RESTFul Web Services is one of the older books on how engineers should design and build a REST API. It was released in 2007, which in Internet years is eons ago. It was one of the books I read while getting up to speed with different facets of RESTful architecture while helping to build a Java JSR-311 JAX-RS implementation. Sometimes I find it interesting to re-read older books to see if the authors were able to correctly predict “the future”, if the ideas “stood the test of time”, and if anyone followed their advice.

Resource-Oriented Architecture (ROA)

The main discussion of the book centers around Leonard Richardson and Sam Ruby’s Resource-Oriented Architecture (ROA), which has 4 concepts:

1. Resources
2. Their names (URIs)
3. Their representations
4. The links between them

I don’t know if it was revolutionary thinking at the time, but it certainly seemed to clarify what Dr.
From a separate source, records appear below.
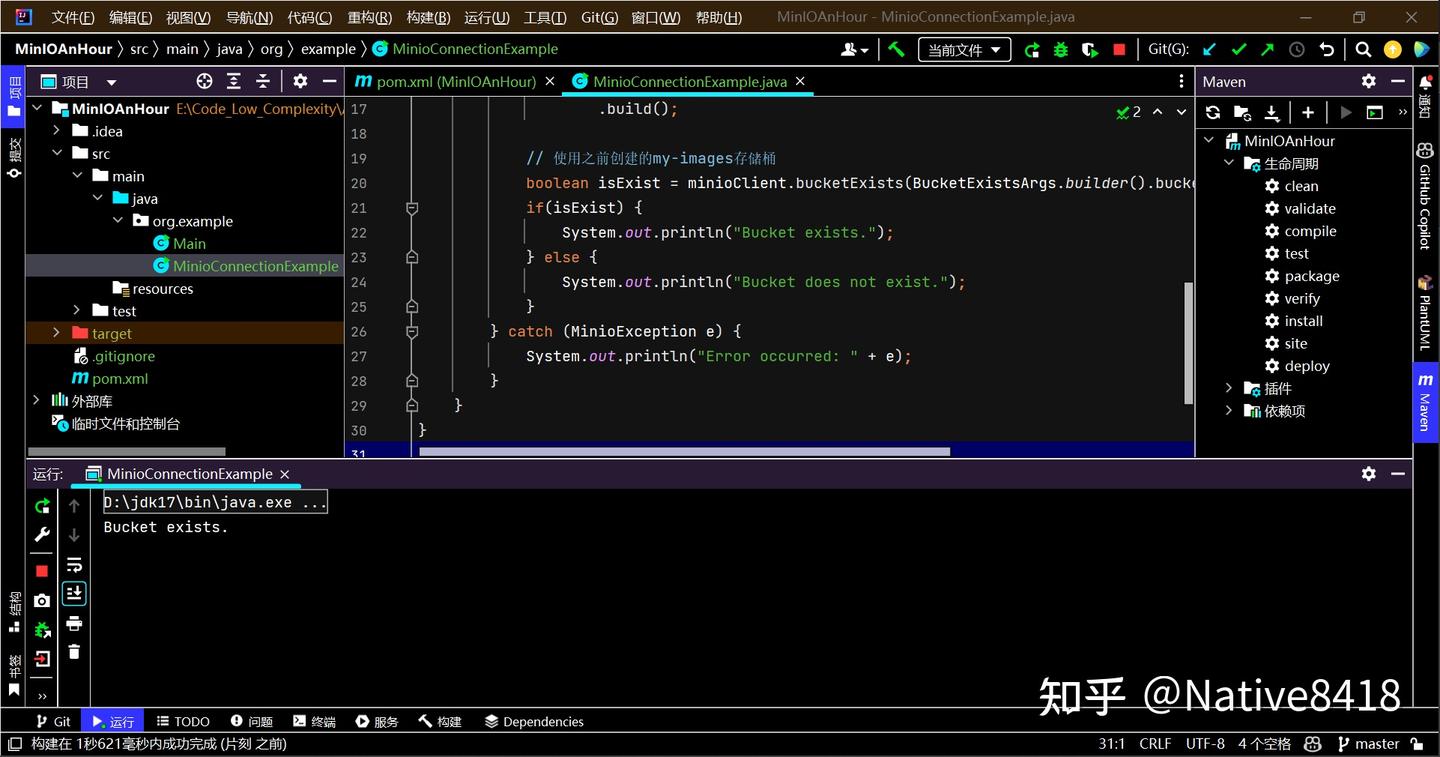
Task: Toggle soft-wrap in run console
Action: 74,565
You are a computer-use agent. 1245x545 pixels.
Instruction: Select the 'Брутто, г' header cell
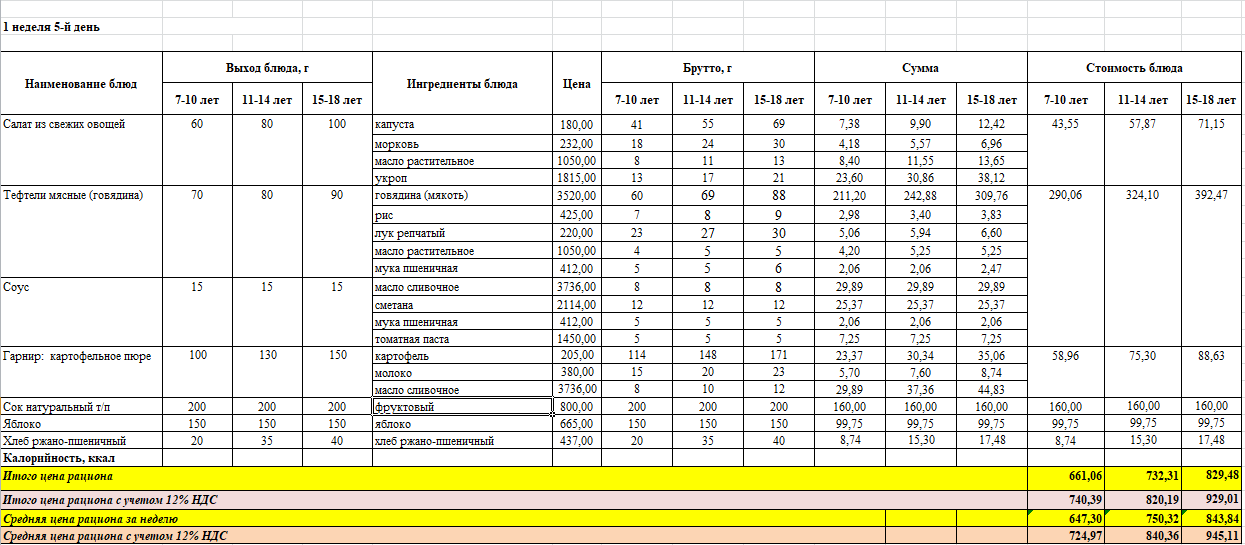click(x=707, y=68)
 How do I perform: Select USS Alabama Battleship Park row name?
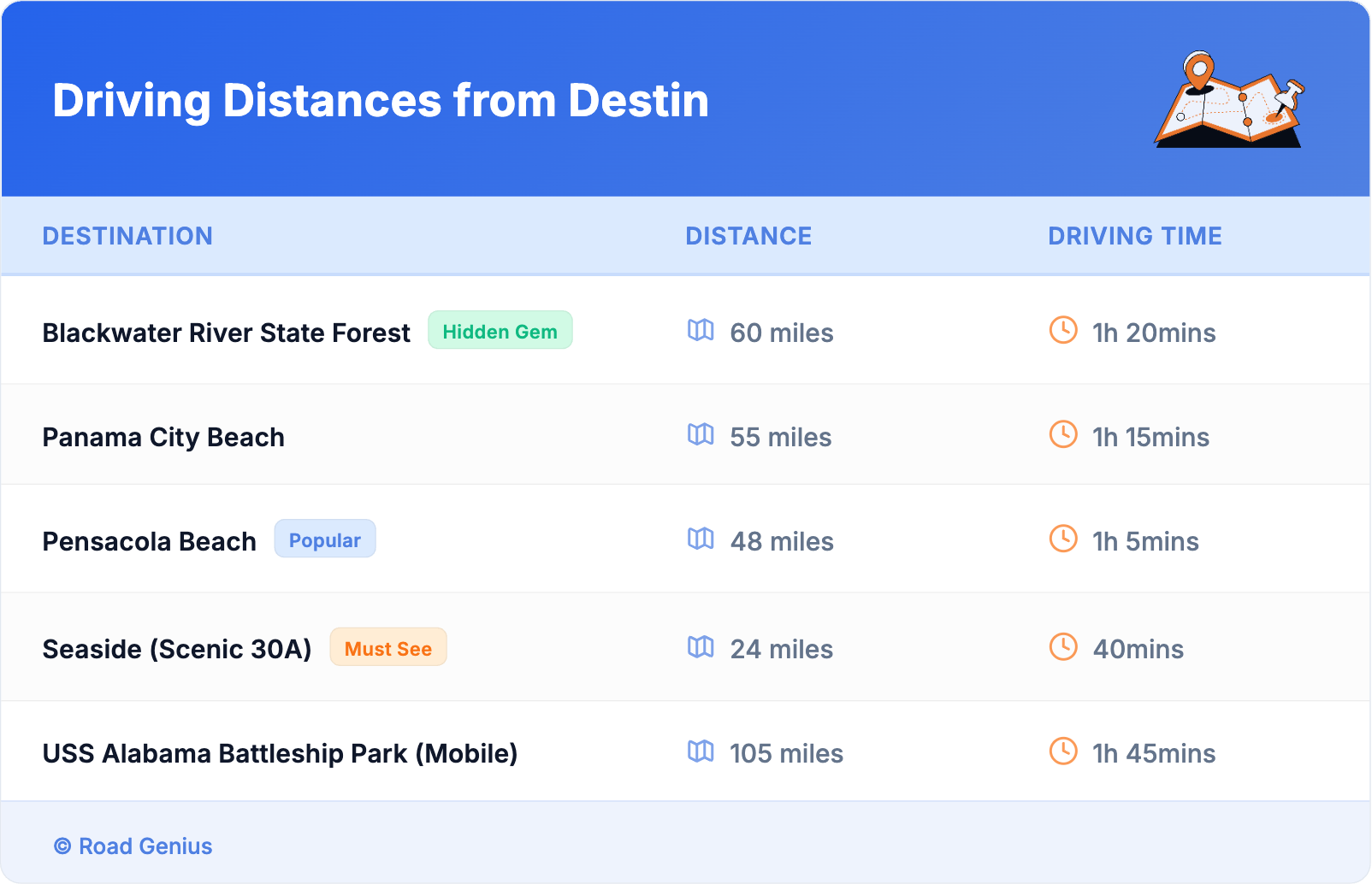280,753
Roy Fielding wrote in his dissertation into a simple 4 item list. It was not a claim that ROA was the only way to build a RESTful service, but the book is a pragmatic way to break down how to build one.

In my experience, most self-proclaimed RESTful APIs usually get the first 3 concepts correct to some degree, but generally outright fail with the fourth concept, “The links between them”. Fielding called out that REST APIs must be hypertext-driven in 2008 yet it still does not seem many APIs follow that design principle. Part of the problem may be that JSON, which has become the default API media type, is not hypertext-driven even though there are some JSON API standards which try to improve the situation. Another solution with link headers seems to come and go in style.
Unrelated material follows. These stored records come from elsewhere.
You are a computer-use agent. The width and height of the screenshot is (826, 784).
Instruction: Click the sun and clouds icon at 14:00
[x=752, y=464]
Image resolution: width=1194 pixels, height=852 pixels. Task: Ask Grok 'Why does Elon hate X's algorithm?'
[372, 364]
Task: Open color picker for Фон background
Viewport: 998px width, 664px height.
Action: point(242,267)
There were 4 properties of ROA which were also declared at the end of Chapter 4:

1. Addressibility
2. Statelessness
3. Connectedness
4. A uniform interface

Most RESTful web services get at least Addressibility and “A uniform interface” right. It is rare to see overloaded RPC-style POST method operations in a “RESTful” API anymore. Most RESTful APIs understand the pragmatic difference between PUT vs. POST. Stateleness is usually achieved with some caveats. Connectedness is perhaps the most difficult of the listed properties to implement.
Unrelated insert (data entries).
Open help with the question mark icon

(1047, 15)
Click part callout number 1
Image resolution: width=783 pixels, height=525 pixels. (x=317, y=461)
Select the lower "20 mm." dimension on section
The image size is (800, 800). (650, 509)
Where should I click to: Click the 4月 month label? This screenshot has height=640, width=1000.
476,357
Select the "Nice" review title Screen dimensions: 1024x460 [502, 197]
All things considered, it seems that the authors did outline how a RESTful architecture should be designed and implemented correctly, and most services are trying to achieve all the properties of a RESTful service.

Somewhat Uncommon, Yet Still Interesting Ideas

URIs containing content language and content type

The recommendation to prefer the URI to contain the content type (e.g. end in “.json”) and content language (e.g. end in “.en.html” to represent an English HTML document) versus the Accept and Accept-Language header was interesting. While perhaps not uncommon in some frameworks, other frameworks have totally gone all-in for HTTP headers to determine the resource representation and media type.

After having to explain over the years about how to get JSON vs. XML with an Accept header and how to manually do content negotiation on the server side, the resource content type in the URI is great pragmatic advice which I wish all frameworks would at least support.

It is easy to copy and give a URI to another person to get the same representation in the same media type. Asking someone to launch their non-browser client and specifying a HTTP header is one of the most inconvenient ways to try an API.

POST(a) for appending to a standalone resource

The authors make a distinction between POST append (POST(a)) vs. POST overloaded to distinguish between using POST as part of a uniform interface vs. using POST as a way to introduce RPC methods.

What was more interesting is that many APIs today use collection factory resources that are POSTed to and which then create child resources. However, another way to use HTTP POST is to append to a standalone resource itself vs creating a child resource. While I believe it is uncommon, it is still a valid RESTful usage of POST.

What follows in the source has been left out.